Der unermüdlichen Arbeit von Archäologen und zahlreicher mit ausländischen Geldern finanzierter Restaurationsprojekte ist es zu verdanken, dass heute viele der großen Bauwerke wie Angkor Wat wieder so weit in den ursprünglichen Zustand versetzt wurden, dass man nicht nur ihre beeindruckende Größe, sondern auch die einstige Pracht der Steinmetzarbeiten nachvollziehen und bewundern kann, ohne Gefahr zu laufen, von herunterfallenden Ruinenstücken erschlagen zu werden.
Die Flachreliefs in den überdachten Galerien entlang der Außenmauern von Angkor Wat, die Geschichten aus der hinduistischen Mythologie bebildern, sind ebenso beeindruckend wie die fünf zentralen Türme deren mittlerer wohl als Grabstätte für seinen Erbauer, König Suryavarman II. diente. Jeder Schritt eröffnet neue Blickwinkel auf Galerien, Türme, Fabelwesen oder auf den großen Vorplatz mit seinem langen, von Palmen und kleineren Gebäuden flankierten Zugangssteg und den kleinen Teichen. Rund um den riesigen Tempelbereich, der häufig als das größte sakrale Bauwerk der Welt bezeichnet wird, erstreckt sich ein
rund 50 Meter breiter Wassergraben.
Bei über 30 Grad Hitze ist das Herumklettern in den Ruinen mit den vielen hundert Treppen doch sehr schweißtreibend. Nach einer gemütlichen Mittagspause in einer der kleinen Garküchen – wir mussten erstmal den Preis für eine Schüssel Nudelsuppe von völlig überteuerten 5$ auf immer noch zu teure 2$ herunterhandeln – geht es am Nachmittag weiter zum nächsten Tempel: dem Bayon von Angkor Thom.
Angkor Thom war eine Stadt, die ursprünglich wohl von mehreren Millionen Menschen bewohnt wurde. Eine mehrere Kilometer lange Mauer mit fünf Stadttoren umschloss die genau quadratisch angelegte Stadt. In der Mitte der Stadt steht der Bayon, ein gewaltiger, ursprünglich hinduistischer Tempel, den Jayavarman VII., der letzte große König von Angkor, zu einem buddhistischen Heiligtum umbauen ließ. Hier findet man verschachtelte Galerien, filigrane Flachreliefs und ein Chaos an verwinkelten, dunklen Räumen mit Buddhareliquien.

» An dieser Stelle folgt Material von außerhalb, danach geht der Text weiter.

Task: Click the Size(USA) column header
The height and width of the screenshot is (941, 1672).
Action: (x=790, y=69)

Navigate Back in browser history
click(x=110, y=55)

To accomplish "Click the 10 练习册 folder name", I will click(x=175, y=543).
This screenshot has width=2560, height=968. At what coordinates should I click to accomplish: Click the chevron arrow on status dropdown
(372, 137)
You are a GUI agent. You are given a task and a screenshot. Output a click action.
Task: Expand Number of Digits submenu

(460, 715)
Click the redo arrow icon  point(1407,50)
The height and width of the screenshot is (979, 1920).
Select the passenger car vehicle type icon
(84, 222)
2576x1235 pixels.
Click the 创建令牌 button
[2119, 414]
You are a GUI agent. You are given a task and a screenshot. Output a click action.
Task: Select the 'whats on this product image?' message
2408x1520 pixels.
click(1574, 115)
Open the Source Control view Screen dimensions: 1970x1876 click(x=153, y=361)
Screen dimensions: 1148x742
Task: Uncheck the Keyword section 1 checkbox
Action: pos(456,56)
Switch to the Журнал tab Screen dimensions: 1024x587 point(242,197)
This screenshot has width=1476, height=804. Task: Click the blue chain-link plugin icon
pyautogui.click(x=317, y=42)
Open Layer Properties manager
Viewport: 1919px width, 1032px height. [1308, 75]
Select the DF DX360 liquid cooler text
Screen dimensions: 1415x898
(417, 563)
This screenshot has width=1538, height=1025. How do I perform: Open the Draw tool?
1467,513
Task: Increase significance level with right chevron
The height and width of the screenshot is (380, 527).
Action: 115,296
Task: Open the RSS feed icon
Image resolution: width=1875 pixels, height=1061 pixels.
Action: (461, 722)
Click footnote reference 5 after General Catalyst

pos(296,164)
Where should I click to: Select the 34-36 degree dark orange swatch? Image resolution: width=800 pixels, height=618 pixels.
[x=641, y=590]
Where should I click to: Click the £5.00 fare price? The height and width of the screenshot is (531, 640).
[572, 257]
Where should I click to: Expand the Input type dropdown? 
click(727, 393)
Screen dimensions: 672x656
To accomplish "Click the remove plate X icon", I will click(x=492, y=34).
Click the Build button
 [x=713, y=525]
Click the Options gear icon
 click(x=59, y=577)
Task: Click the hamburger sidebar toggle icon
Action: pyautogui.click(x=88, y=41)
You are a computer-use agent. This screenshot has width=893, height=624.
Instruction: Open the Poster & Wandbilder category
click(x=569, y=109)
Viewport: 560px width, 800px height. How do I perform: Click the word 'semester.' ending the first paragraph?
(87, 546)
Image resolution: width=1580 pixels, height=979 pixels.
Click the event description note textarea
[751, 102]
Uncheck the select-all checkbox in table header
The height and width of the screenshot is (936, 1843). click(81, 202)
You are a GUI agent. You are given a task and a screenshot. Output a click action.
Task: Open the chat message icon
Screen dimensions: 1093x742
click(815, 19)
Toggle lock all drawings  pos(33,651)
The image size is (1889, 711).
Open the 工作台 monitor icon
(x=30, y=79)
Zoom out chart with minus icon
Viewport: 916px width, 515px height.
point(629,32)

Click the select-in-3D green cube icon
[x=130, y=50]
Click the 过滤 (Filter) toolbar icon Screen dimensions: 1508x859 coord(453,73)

Am beeindruckendsten sind aber die rund 200 gewaltigen Gesichter, die den Besucher immer anzusehen scheinen, egal wo man grade steht. Auf den drei Ebenen des Tempels gibt es insgesamt 54 Türme, jeder mit 4 übergroßen Gesichtern verziert, die nach den vier Himmelsrichtungen ausgerichtet sind.
Eigentlich ein Ort, um länger zu verweilen und den eigentümlichen, mystischen Charme dieses Bauwerks auf sich wirken zu lassen. Doch gleichzeitig mit uns fallen busladungsweise chinesische Reisegruppen in den Tempel ein, die unglaublich laut, wenig an den Bauwerken, sondern mehr an „Selfies“ hier und „Selfies“ da interessiert sind und uns so doch ein wenig die Stimmung verderben.
So schwingen wir uns wieder aufs Rad und kommen gerade noch rechtzeitig vor Einbruch der Dunkelheit wieder im Hotel an. Ein ausgiebiges Abendessen im „The Christa“, einem kleinen Restaurant mit wirklich ausgezeichneter, regionaler Küche, entschädigt uns dann wieder für den Frust mit den chinesischen Reisegruppen.